**Data section**
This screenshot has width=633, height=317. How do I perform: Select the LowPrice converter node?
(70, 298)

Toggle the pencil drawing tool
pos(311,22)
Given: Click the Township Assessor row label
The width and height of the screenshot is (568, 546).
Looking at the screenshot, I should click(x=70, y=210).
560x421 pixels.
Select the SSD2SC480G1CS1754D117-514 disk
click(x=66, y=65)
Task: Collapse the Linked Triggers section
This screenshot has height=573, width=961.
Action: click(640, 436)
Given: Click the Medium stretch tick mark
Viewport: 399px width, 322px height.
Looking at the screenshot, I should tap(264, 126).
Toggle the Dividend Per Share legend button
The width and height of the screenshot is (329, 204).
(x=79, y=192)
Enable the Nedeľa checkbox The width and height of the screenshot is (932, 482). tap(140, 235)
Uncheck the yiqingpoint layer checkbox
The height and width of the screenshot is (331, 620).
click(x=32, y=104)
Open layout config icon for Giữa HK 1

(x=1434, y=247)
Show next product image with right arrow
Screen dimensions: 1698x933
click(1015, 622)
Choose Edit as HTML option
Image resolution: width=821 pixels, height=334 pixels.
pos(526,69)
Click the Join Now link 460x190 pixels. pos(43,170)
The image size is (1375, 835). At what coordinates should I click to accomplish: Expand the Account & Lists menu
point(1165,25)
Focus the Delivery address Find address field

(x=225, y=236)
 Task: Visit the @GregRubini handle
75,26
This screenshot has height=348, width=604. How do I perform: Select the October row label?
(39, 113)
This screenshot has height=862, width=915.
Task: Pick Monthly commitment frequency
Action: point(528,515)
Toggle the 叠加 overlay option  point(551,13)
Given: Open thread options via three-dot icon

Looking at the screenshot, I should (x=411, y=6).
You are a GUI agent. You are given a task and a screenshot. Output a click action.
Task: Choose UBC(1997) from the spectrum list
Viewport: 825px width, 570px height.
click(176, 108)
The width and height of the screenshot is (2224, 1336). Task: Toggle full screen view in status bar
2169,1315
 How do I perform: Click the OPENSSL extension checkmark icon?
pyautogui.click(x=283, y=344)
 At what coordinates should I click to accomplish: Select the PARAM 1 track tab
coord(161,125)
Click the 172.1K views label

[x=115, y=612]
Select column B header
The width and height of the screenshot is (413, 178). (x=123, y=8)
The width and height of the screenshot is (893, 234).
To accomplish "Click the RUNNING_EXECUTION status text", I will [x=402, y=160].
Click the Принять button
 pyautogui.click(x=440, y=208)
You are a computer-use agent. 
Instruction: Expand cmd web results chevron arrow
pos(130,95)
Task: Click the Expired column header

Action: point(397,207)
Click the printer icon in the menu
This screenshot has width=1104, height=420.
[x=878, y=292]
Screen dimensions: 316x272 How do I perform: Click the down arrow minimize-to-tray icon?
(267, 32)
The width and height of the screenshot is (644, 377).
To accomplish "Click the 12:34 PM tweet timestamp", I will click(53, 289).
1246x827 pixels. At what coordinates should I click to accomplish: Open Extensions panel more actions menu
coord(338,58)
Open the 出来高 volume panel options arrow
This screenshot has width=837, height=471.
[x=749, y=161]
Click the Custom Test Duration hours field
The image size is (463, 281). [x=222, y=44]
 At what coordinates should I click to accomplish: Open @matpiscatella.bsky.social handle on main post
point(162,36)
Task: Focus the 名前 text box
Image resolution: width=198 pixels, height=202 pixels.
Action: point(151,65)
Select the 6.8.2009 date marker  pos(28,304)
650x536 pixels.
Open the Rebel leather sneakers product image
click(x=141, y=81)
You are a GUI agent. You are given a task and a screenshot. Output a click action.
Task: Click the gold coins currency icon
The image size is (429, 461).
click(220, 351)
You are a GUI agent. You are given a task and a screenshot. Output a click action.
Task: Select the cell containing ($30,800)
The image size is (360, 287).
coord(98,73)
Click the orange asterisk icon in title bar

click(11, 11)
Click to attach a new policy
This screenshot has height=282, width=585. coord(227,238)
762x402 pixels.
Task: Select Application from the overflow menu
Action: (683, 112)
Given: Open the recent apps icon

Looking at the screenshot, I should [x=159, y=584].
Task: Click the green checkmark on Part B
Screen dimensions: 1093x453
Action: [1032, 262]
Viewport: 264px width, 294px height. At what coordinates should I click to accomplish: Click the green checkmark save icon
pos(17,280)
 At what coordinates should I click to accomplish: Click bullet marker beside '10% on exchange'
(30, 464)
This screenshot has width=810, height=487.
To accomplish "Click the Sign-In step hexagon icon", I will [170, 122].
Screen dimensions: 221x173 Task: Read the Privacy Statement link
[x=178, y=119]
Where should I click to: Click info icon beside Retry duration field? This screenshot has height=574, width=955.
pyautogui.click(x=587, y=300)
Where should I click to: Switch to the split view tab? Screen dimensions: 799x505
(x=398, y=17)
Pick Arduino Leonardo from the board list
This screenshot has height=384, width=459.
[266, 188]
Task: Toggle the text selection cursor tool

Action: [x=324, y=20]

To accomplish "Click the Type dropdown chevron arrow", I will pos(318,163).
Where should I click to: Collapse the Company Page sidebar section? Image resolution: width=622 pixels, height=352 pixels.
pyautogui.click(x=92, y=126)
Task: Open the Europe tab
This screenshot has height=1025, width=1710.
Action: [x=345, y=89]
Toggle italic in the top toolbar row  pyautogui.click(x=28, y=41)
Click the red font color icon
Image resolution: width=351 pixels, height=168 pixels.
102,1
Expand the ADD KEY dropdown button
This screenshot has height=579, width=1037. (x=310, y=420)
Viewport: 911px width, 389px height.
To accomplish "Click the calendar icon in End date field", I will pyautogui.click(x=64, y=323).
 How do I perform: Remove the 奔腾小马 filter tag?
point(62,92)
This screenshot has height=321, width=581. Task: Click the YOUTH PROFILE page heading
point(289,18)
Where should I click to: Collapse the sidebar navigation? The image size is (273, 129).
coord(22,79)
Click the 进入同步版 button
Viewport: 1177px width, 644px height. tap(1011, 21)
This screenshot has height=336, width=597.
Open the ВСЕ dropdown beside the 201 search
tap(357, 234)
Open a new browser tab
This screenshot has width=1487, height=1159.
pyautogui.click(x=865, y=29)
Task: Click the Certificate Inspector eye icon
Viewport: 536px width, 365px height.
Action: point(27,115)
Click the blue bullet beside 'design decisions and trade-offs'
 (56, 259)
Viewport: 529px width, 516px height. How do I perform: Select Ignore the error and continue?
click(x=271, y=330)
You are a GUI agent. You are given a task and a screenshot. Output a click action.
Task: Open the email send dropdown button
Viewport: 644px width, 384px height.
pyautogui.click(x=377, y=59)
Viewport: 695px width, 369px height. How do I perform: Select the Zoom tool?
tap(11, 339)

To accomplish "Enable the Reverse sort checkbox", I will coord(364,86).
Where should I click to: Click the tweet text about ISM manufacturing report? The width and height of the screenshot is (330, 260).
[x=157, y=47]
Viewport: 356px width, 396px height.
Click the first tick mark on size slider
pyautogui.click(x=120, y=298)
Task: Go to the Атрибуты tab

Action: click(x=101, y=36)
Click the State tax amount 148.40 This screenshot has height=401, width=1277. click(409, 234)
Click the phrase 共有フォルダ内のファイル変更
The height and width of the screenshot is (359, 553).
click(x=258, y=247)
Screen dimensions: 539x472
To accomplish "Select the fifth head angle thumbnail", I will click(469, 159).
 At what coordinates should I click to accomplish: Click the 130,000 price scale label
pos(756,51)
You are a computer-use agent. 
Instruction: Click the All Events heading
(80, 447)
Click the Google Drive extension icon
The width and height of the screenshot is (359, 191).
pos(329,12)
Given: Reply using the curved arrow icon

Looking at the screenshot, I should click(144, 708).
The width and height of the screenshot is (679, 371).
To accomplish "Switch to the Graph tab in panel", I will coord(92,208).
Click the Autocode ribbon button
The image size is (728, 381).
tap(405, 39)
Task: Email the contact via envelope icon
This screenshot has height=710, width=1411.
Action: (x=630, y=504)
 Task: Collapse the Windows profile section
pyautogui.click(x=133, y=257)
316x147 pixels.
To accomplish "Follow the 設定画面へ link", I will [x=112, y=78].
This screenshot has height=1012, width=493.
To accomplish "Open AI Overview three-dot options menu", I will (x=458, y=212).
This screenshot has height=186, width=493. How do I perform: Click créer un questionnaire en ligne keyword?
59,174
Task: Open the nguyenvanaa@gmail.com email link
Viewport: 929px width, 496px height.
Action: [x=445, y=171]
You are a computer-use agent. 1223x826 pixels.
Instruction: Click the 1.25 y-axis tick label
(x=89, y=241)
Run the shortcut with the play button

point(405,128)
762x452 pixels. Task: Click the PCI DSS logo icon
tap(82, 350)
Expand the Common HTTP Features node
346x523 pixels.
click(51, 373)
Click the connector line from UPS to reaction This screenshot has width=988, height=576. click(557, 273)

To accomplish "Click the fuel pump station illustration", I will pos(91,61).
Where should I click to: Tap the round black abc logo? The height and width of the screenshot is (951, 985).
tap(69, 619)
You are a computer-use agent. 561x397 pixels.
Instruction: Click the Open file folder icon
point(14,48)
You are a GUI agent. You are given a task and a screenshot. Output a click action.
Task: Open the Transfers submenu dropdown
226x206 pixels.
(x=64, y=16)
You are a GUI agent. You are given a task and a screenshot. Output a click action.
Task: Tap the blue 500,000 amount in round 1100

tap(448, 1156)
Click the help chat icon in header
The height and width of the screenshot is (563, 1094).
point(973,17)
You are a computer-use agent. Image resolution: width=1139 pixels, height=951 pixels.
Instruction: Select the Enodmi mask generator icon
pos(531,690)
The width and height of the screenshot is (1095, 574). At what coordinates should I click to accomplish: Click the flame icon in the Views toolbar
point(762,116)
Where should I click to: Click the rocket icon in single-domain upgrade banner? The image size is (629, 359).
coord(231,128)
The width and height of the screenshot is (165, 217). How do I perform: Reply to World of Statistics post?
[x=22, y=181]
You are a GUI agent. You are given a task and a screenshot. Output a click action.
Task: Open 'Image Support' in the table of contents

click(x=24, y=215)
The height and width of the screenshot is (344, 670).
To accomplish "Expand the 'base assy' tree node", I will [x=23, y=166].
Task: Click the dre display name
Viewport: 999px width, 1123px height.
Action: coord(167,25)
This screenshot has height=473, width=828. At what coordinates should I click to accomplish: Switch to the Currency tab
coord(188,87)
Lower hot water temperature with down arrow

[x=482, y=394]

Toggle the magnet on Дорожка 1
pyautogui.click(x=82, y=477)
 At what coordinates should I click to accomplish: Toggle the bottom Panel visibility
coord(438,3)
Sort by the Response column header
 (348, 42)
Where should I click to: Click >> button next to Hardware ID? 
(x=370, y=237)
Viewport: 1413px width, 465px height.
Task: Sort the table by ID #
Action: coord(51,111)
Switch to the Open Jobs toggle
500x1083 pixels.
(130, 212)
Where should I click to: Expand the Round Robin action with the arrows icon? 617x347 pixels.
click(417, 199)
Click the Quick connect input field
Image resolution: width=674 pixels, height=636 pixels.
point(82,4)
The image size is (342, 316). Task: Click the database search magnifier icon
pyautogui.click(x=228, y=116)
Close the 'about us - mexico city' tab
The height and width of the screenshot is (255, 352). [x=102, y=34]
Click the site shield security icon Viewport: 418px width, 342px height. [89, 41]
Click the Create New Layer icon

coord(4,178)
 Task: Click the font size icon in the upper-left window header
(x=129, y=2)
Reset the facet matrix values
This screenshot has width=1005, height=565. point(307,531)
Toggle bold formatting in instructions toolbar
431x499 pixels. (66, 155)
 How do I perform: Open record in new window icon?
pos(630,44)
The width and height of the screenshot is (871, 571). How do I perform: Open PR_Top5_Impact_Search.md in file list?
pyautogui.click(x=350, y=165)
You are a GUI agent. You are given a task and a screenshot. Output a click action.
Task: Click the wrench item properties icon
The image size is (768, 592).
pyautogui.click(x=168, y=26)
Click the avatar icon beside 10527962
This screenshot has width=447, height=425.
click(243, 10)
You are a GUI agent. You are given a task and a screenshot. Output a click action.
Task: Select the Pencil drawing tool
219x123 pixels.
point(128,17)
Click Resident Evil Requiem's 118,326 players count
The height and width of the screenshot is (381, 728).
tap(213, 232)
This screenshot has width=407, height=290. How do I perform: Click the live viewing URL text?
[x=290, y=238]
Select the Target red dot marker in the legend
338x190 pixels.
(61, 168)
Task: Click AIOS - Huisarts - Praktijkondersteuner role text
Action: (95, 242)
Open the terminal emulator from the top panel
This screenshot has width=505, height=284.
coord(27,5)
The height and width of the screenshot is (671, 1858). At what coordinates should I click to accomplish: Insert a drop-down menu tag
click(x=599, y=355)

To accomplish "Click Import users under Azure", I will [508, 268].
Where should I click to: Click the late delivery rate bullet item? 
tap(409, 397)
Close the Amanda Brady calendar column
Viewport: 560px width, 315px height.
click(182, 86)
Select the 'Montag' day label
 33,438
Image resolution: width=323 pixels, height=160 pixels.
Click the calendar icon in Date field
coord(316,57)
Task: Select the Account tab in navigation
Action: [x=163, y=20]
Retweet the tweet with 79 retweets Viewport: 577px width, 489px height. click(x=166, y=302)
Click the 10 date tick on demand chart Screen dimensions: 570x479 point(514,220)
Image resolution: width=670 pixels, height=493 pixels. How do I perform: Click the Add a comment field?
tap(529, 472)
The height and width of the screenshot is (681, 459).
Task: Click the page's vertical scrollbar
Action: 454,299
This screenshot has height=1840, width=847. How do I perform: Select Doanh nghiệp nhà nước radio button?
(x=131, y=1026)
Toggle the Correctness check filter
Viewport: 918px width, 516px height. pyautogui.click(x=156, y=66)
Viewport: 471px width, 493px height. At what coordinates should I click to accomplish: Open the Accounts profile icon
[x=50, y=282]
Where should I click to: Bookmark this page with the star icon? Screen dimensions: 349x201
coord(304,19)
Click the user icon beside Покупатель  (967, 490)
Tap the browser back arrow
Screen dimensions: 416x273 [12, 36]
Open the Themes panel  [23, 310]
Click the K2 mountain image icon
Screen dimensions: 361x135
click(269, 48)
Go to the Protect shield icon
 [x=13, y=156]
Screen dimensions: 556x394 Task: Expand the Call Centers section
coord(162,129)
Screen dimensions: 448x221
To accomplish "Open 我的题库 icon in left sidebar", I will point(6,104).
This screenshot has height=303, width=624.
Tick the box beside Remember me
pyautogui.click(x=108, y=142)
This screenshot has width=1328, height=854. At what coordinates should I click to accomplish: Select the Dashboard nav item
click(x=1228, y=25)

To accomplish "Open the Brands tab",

**Instructions for the task**
A single number is the answer: how many lines of the material above hold the word "computer"?

**Result for this task**
5